(Screenshot grounding data)
● ● ● ● ● ● ●

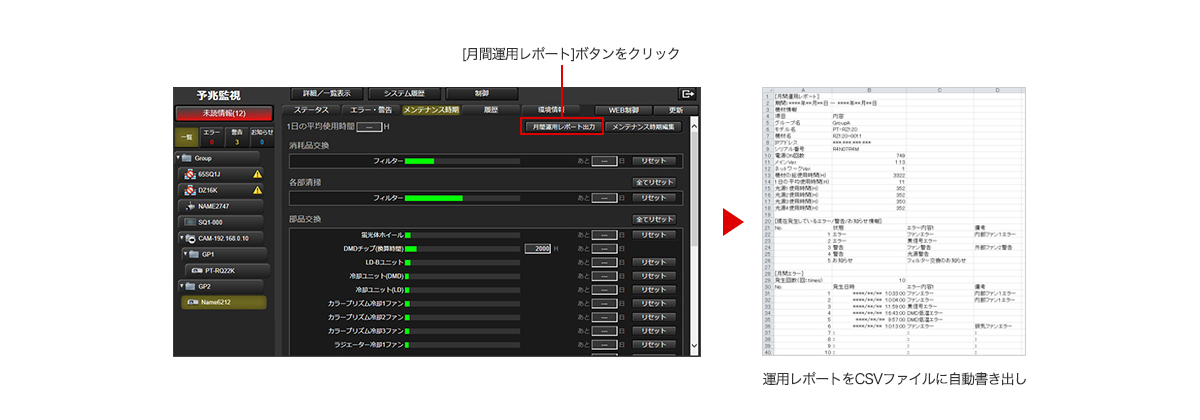1200x420 pixels.
Task: Click the DMDチップ 2000 hours field
Action: pyautogui.click(x=539, y=248)
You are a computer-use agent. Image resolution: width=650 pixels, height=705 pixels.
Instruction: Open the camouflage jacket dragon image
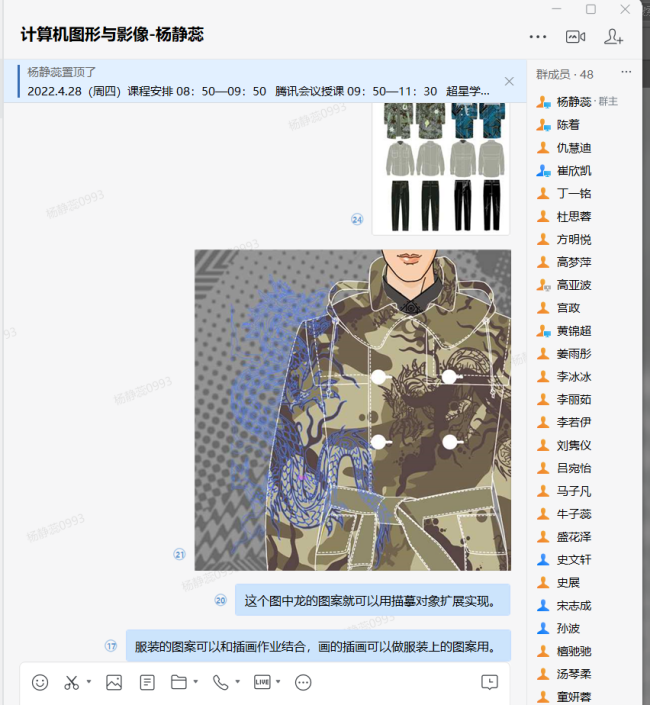tap(352, 410)
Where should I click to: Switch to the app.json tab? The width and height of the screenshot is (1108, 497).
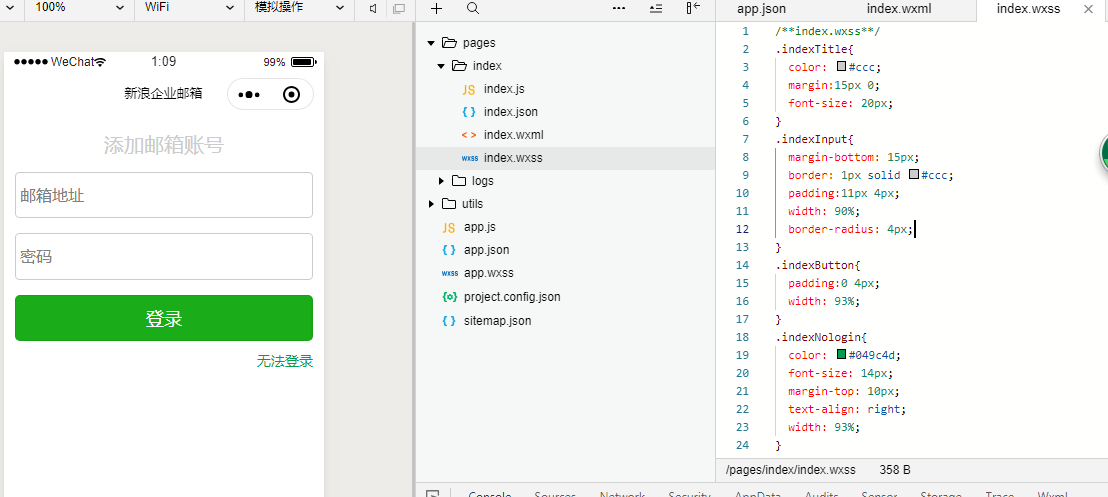761,8
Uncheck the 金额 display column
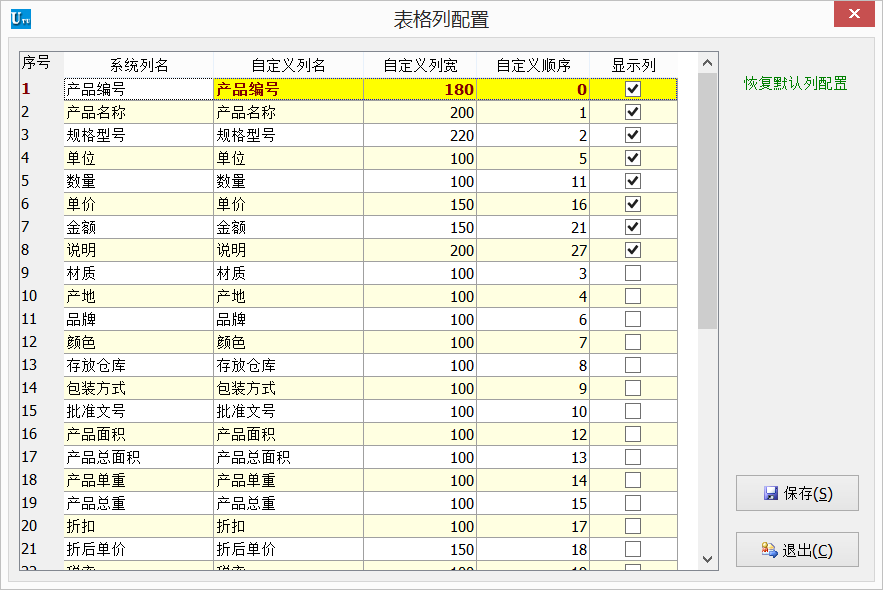The image size is (883, 590). tap(634, 226)
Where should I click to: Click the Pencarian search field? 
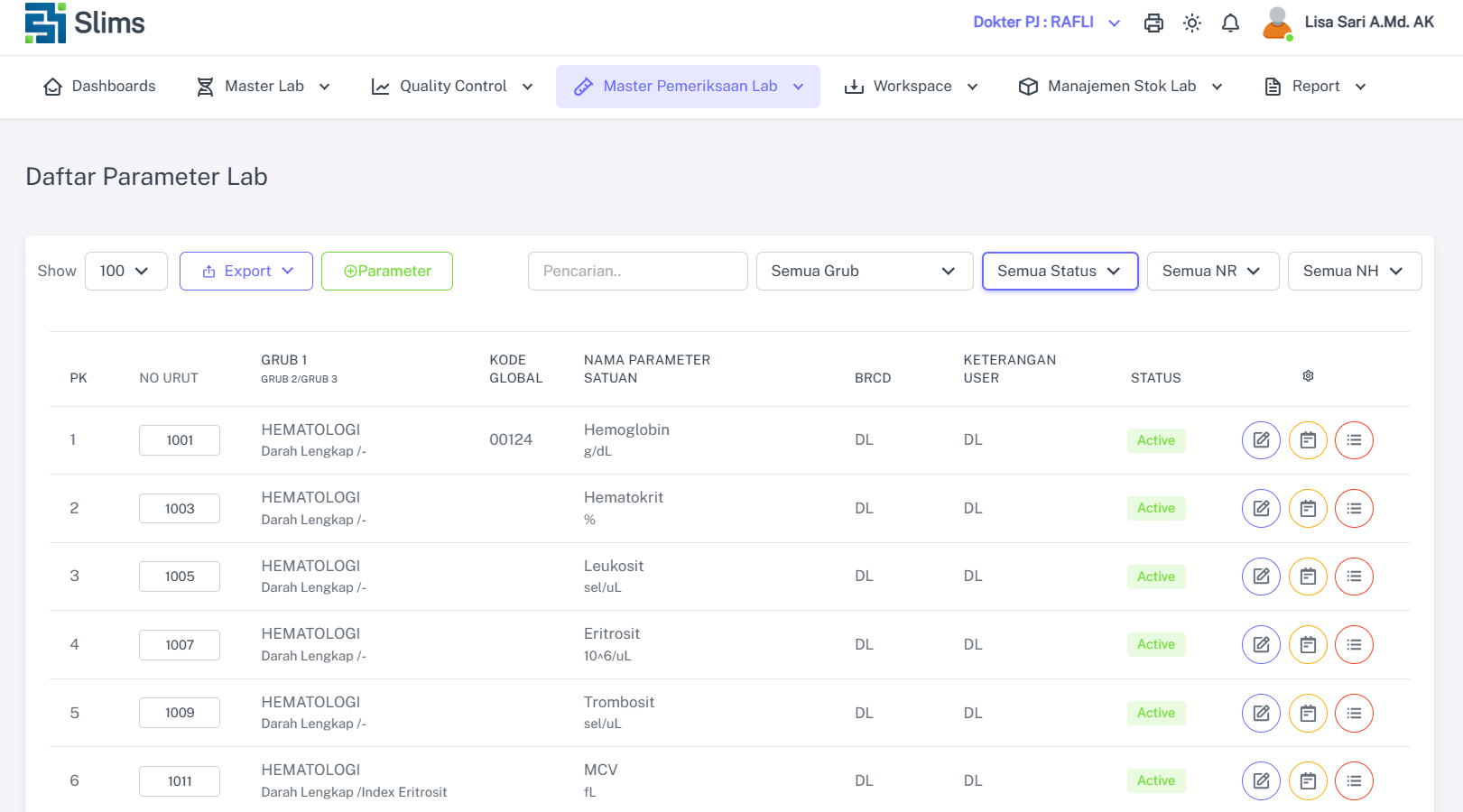pyautogui.click(x=637, y=272)
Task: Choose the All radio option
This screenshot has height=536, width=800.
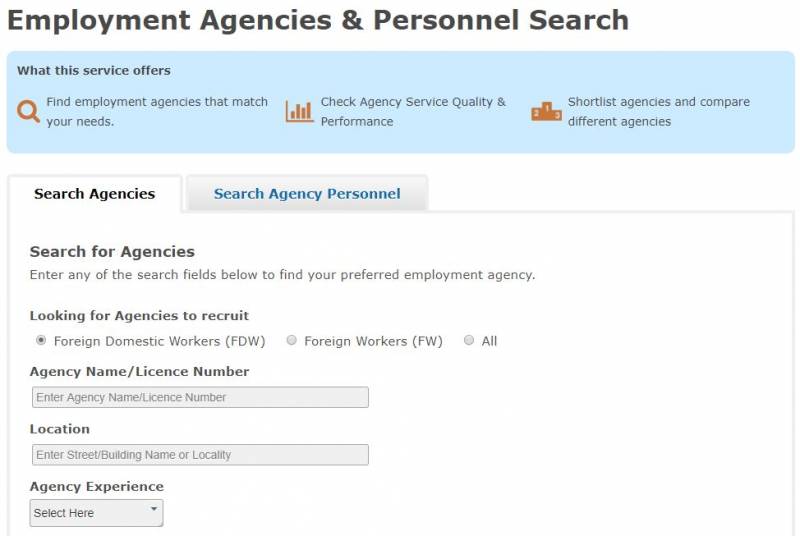Action: pyautogui.click(x=469, y=340)
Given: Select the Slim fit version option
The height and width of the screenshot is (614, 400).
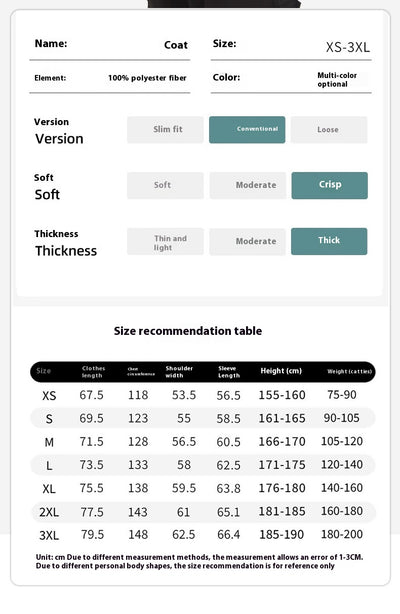Looking at the screenshot, I should (165, 130).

● ● ● ● ● ● ●

| WHAT IS NEEDED |
Which lines of the entries above contain the string "option"? Copy each one.

| REPLY TO THE EXERCISE |
Task: Choose the All radio option
Given: Select the Slim fit version option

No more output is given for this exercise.